The Pentagon has labelled Anthropic a “supply chain” risk — a designation associated with foreign adversaries, for raising concerns about how its technology is being used in military operations. This decision is now being challenged in court. These developments over the course of a few weeks have serious implications for AI development and national security calculus worldwide.

The issue

The Chinese AI labs have been accused of distilling frontier models from American AI companies. In a nutshell, this involves taking a stronger AI model’s outputs to teach a weaker model. The attacks were sophisticated and used deceptive techniques to mask the identity and intent of the distillers. Anthropic claims that this happened on an industrial scale — “16 million exchanges with Claude through approximately 24,000 fraudulent accounts, in violation of our terms of service and regional access restrictions”.

Generative AI is often equated with nuclear technologies, with the aim of containing the proliferation of the technology. However, it is a dual-use general-purpose technology that is more comparable to semiconductors than nuclear weapons. Unlike nuclear technologies, where governments drive research and development efforts, cutting-edge AI research happens in the private sector for civilian applications. It just so happens that the same technology also has military applications.

Nuclear non-proliferation works because fissile material is rare, controlled and traceable. The same is not true for mathematical AI models. The fact that DeepSeek was able to achieve comparable performance of frontier models at a fraction of the cost after export controls were imposed is proof that restrictions are not effective. The nuclear narrative asks us to treat querying an AI model as equivalent to weapons proliferation.

Distilled models and guardrails

Anthropic’s argument that a distilled model will be used less responsibly lies on weak foundations. Models from frontier American AI labs such as Anthropic, OpenAI, Google and xAI could be used by the U.S. military for applications such as surveillance, cyberwarfare and lethal autonomous weapons systems. In fact, when Anthropic recently raised concerns about the kinds of uses its models were put to, it faced the threat of being removed from defence systems and designated as “supply chain risks”. Its rival, OpenAI, however, has accepted a permissive contract for military uses, highlighting a race to the bottom, given the competitive pressure to serve government clients. When their own models are being put to such uses, the argument that distilled models will not have guardrails collapses.

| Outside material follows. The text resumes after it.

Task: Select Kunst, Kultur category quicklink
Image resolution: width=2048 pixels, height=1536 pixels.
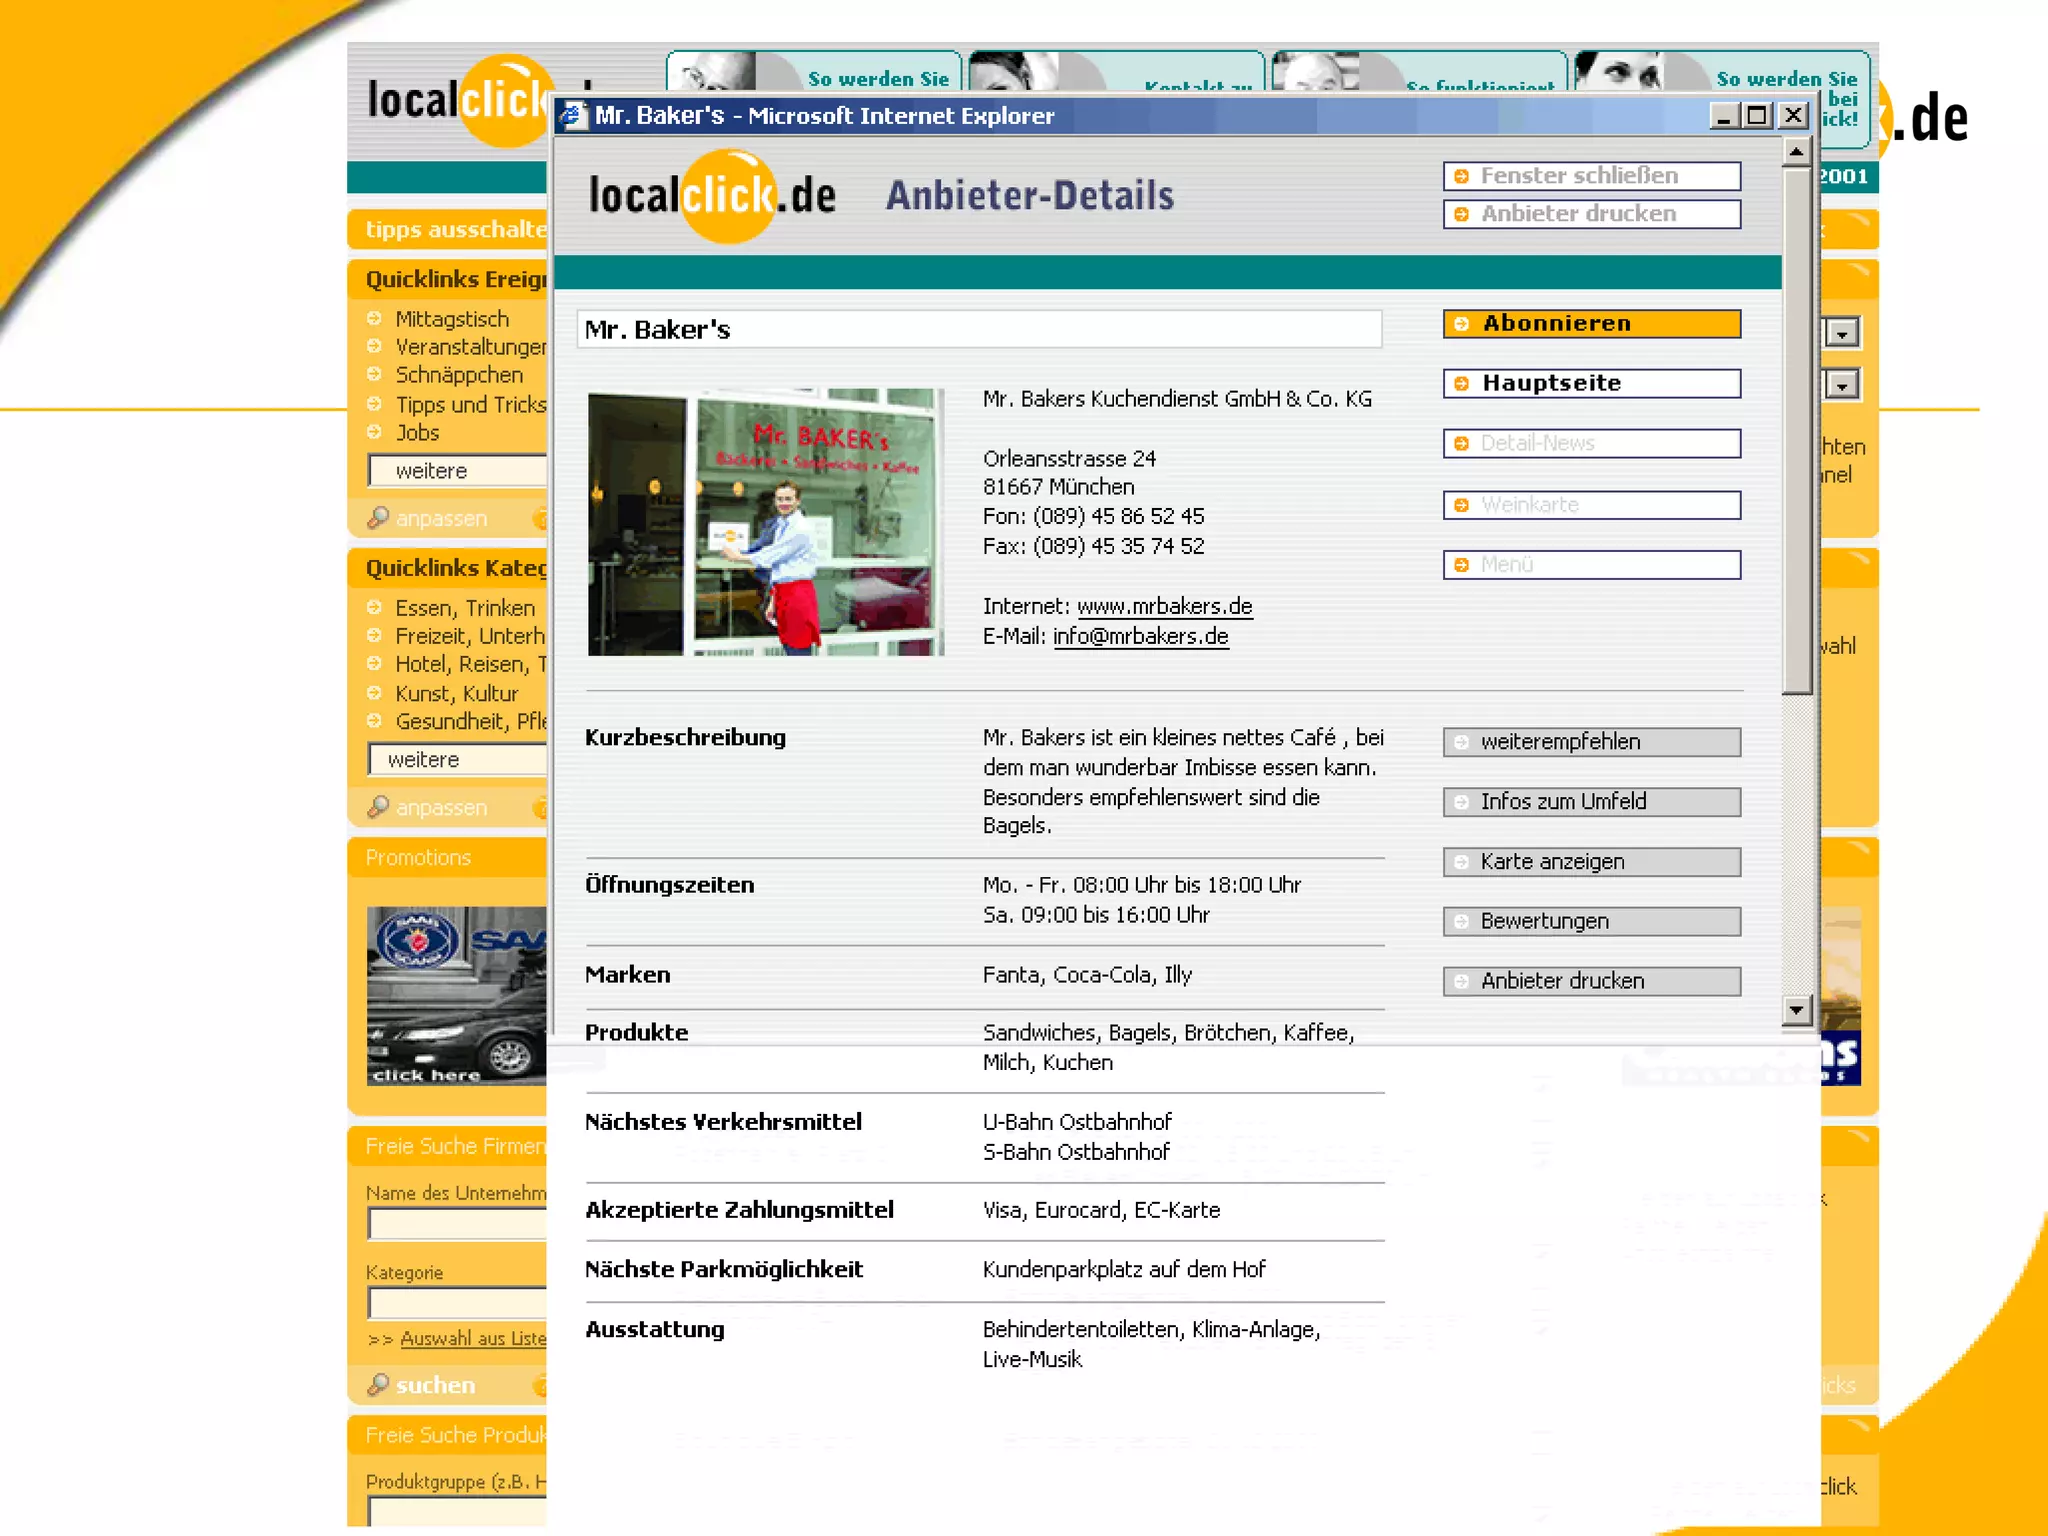Action: pyautogui.click(x=456, y=694)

It is extremely hard to control the diffusion of such a technology for many reasons. Talent mobility is hard to restrict. Many of the researchers at Chinese labs were trained in U.S. universities or worked in U.S. companies. The restrictions on inputs such as semiconductors have been repeatedly circumvented and are now partially repealed. Now, distillation is one more vector that is even harder to restrict, as the Anthropic report acknowledges. Each time a restriction appears, workarounds find a way to bypass it. If distillation is seen as extremely risky, not allowing public access to it should be an option to consider.

In the language of national security, these restrictions do not make the world safer. They make it harder for rivals to compete with dominant U.S. companies even on civilian applications. Input-based restrictions are ineffective and only cause collateral damage to innovation, scientific collaboration and widespread economic development. They effectively consolidate power in the hands of a few U.S. companies.

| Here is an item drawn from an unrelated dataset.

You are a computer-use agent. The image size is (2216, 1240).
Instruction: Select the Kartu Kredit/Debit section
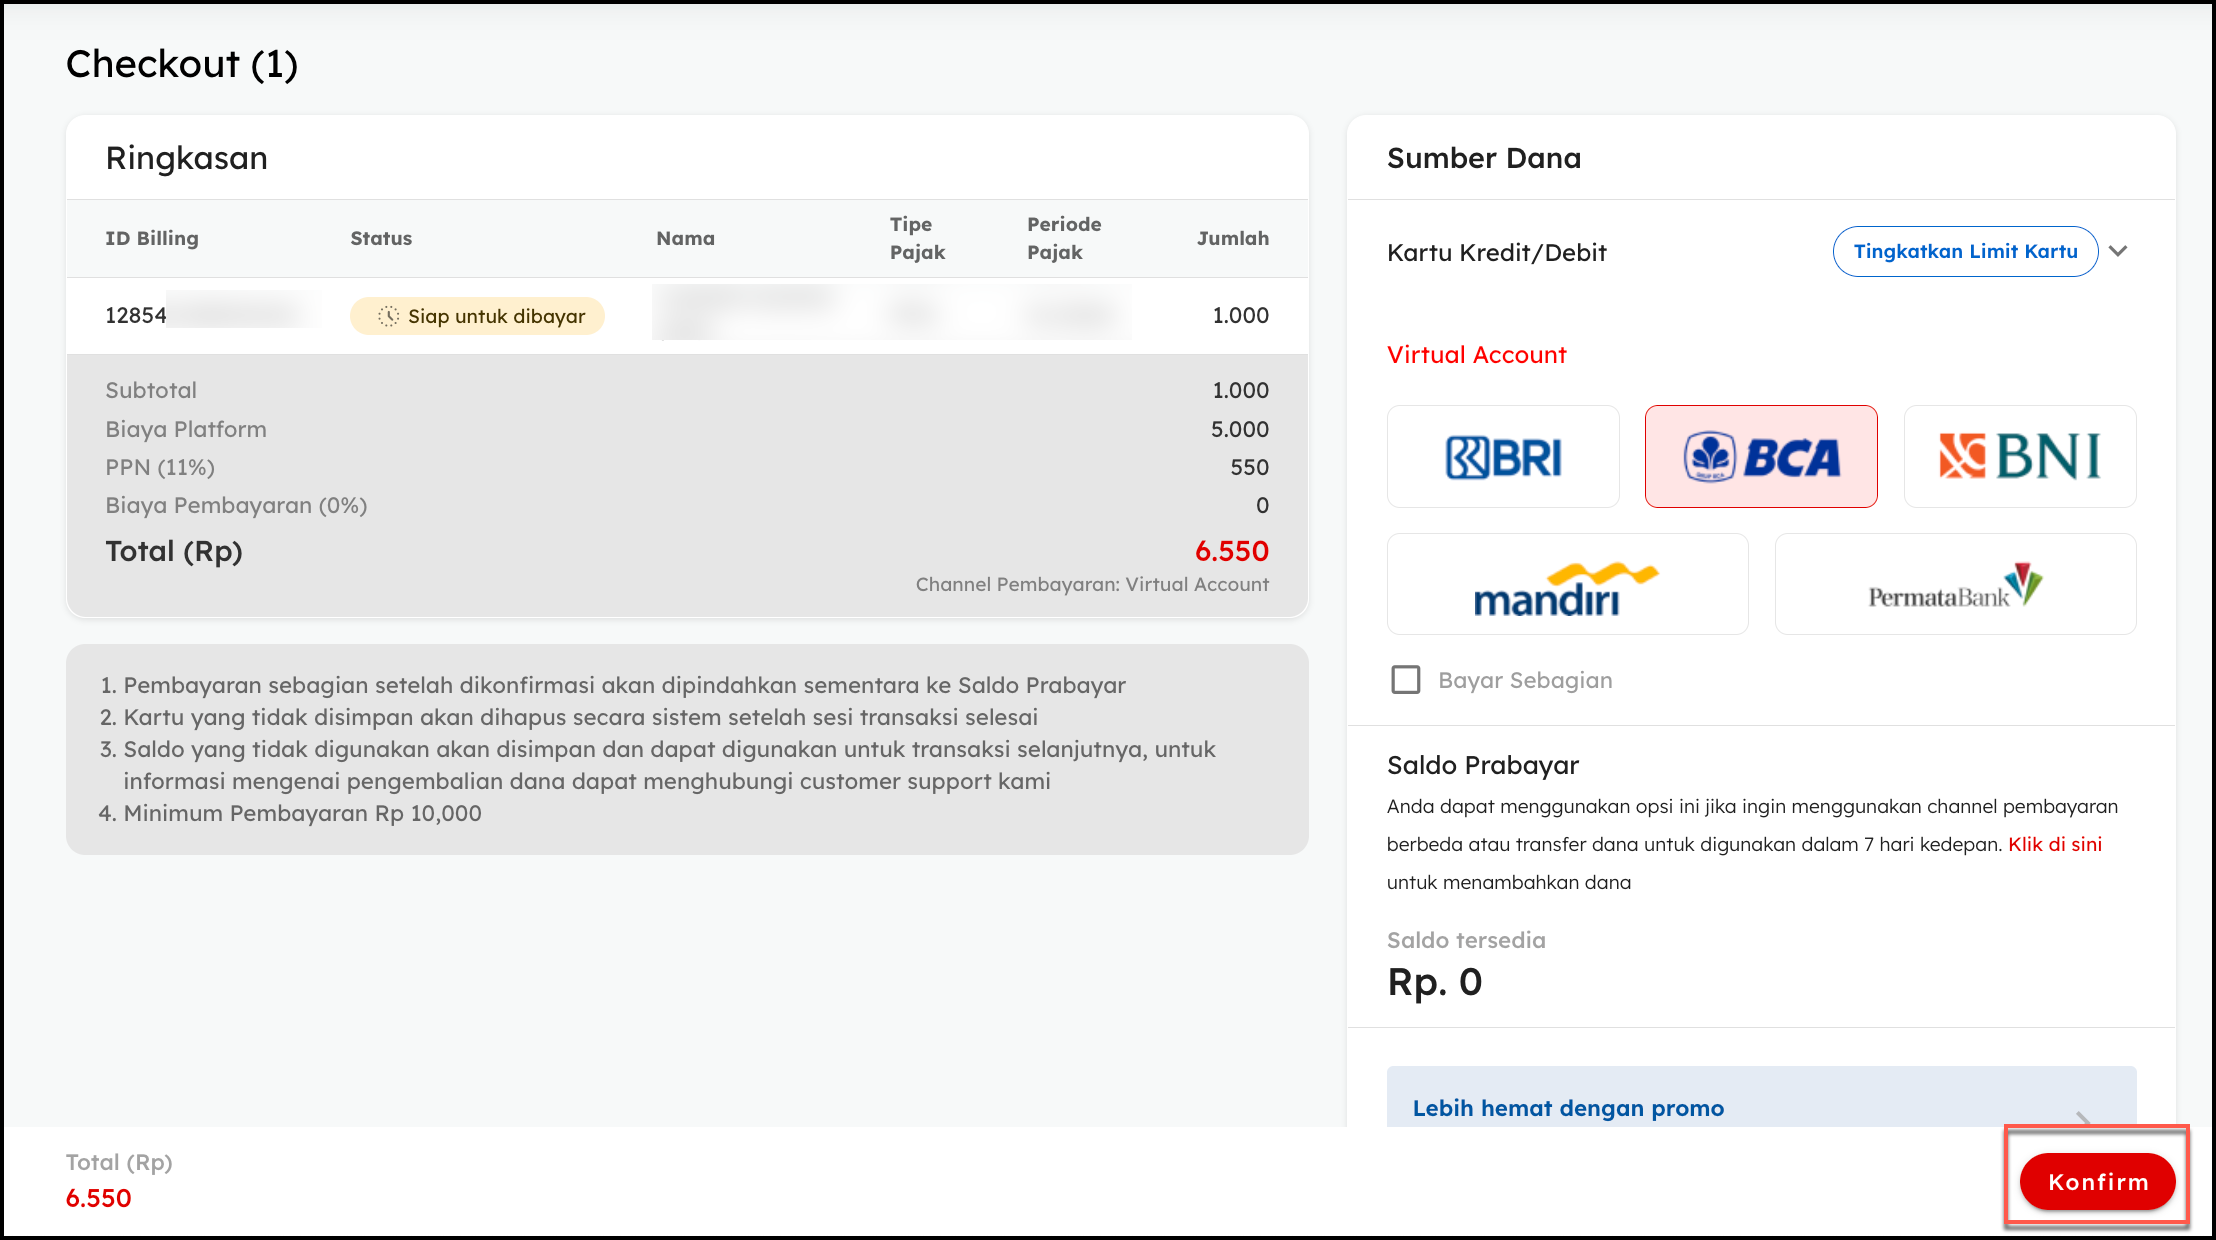click(x=1496, y=253)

Equating distillation to industrial-scale intellectual property theft also seems unfair, given that frontier AI models are trained on the creative and intellectual output of millions of people who were not compensated and did not consent. The process of asking a model millions of questions and learning from its answers is arguably no more extractive than training that model on billions of web pages written by people who never consented to it.

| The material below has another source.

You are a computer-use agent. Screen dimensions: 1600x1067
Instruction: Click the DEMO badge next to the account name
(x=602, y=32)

The companies whose models were distilled are right to claim that their terms of service have been violated by those distilling their models and can pursue measures to block such actors. However, they are also arguing for a coordinated response across the AI industry, cloud providers, and policymakers. This move further entrenches the market power of a handful of companies.

What is needed

As scary as it is, it seems inevitable that armed forces worldwide will integrate generative AI into military systems. The Anthropic episode demonstrates that corporate guardrails are not a substitute for governance: a company can be overridden, replaced, or pressured into compliance. What is needed instead are plurilateral commitments by states to responsible use, covering meaningful human control over lethal decisions, prohibitions on mass civilian surveillance, and auditable technical standards for such capabilities. These commitments must apply universally for them to be effective.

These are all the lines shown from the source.